The Vermont Attorney General has reached a settlement with the maker of a drug that reverses opiate overdoses.
The agreement will reduce the state's cost of purchasing naloxone (Narcan) by 20 percent.
But a pilot program that distributes the life-saving antidote sunsets in June 2016. Without action by the Legislature and Gov. Peter Shumlin, the state's naloxone distribution program will cease after the first six months of next year.
Naloxone is an opiate antagonist that prevents the respiratory and nervous systems from shutting down, which is how an opiate overdose becomes fatal. It's widely known as Narcan, the brand name of a naloxone nasal injector made by Amphastar Pharmaceuticals.
The agreement Attorney General Bill Sorrell's office reached with Amphastar will reduce the cost of each Narcan kit by $6 from $31 to $25, according to Assistant Attorney General Jill Abrams. Several other states have reached similar arrangements with Amphastar.

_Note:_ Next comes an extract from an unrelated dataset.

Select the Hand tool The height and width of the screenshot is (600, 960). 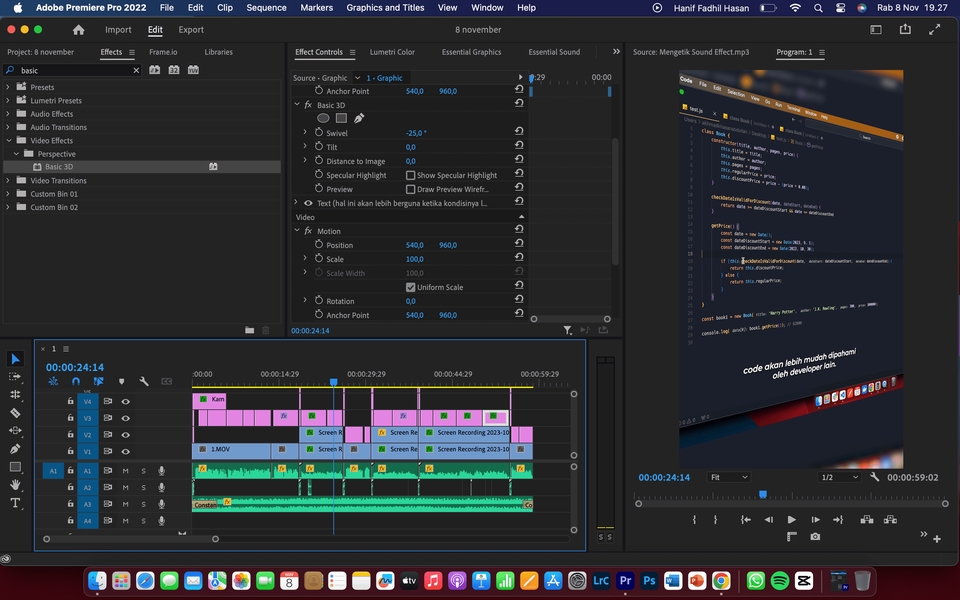pyautogui.click(x=15, y=485)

As of September the state had distributed nearly 7,000 Narcan kits through 10 pilot sites operated by partner organizations. The program started in 2013. Recipients of Nacan reported using the drug to reverse more than 400 overdoses, according to Health Department figures.
The program is only growing in importance as 2015 is on pace to be the deadliest year in Vermont's battle with opiates.

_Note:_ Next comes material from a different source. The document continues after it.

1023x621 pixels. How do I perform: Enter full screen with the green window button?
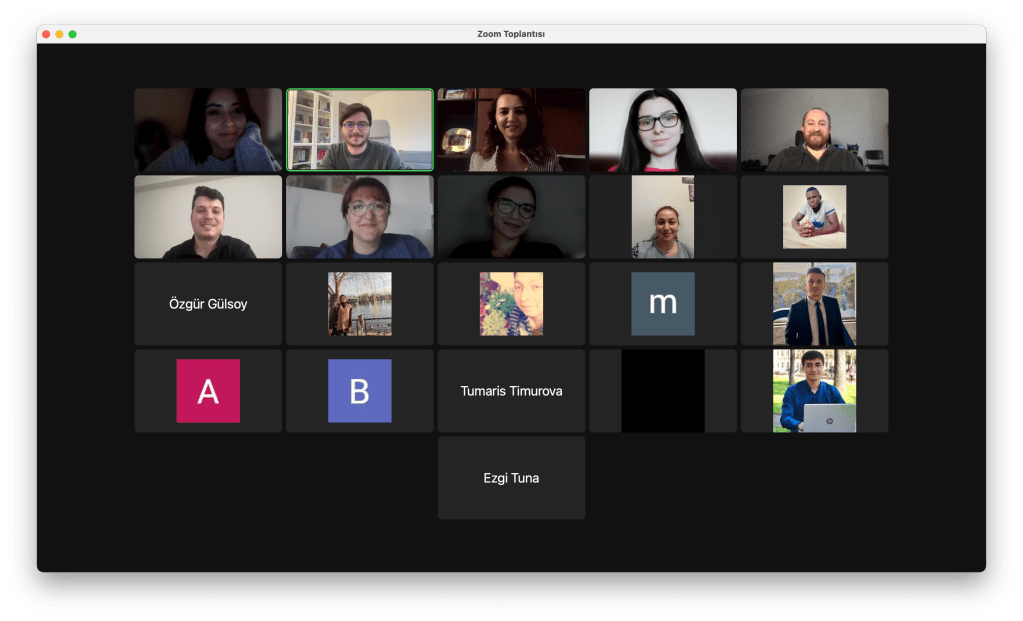[x=72, y=34]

In the first nine months of this year, 55 people died from accidental opiate overdoses. In 2013, the most deadly in the previous four years, 58 people died of accidental opiate overdoses over the 12-month period, according to figures from the health department.
Shumlin took Amphastar to task in an editorial published last April for raising the price of the drug, but administration officials won't say if the governor's proposed budget includes funding to continue making Narcan available to drug users and their family and friends.
Shumlin spokesman Scott Coriell said Monday that the governor and his staff are still working on the upcoming year's budget, and details won't be made public until the governor's Jan. 21 budget address.
Coriell said only that the governor "has made confronting the opiate challenges faced by Vermont a priority and has put significant resources into that effort."
The Health Department is required to provide lawmakers with a report on the program next month. A final draft is being reviewed by Dr. Harry Chen, the department's commissioner, and the details aren't currently available. However, health department officials say the report will recommend the program be continued.
The state, which provides the kits but relies on partner organizations, mostly social service nonprofits to distribute the drug, had spent only $165,000 on the program as of Sept. 30.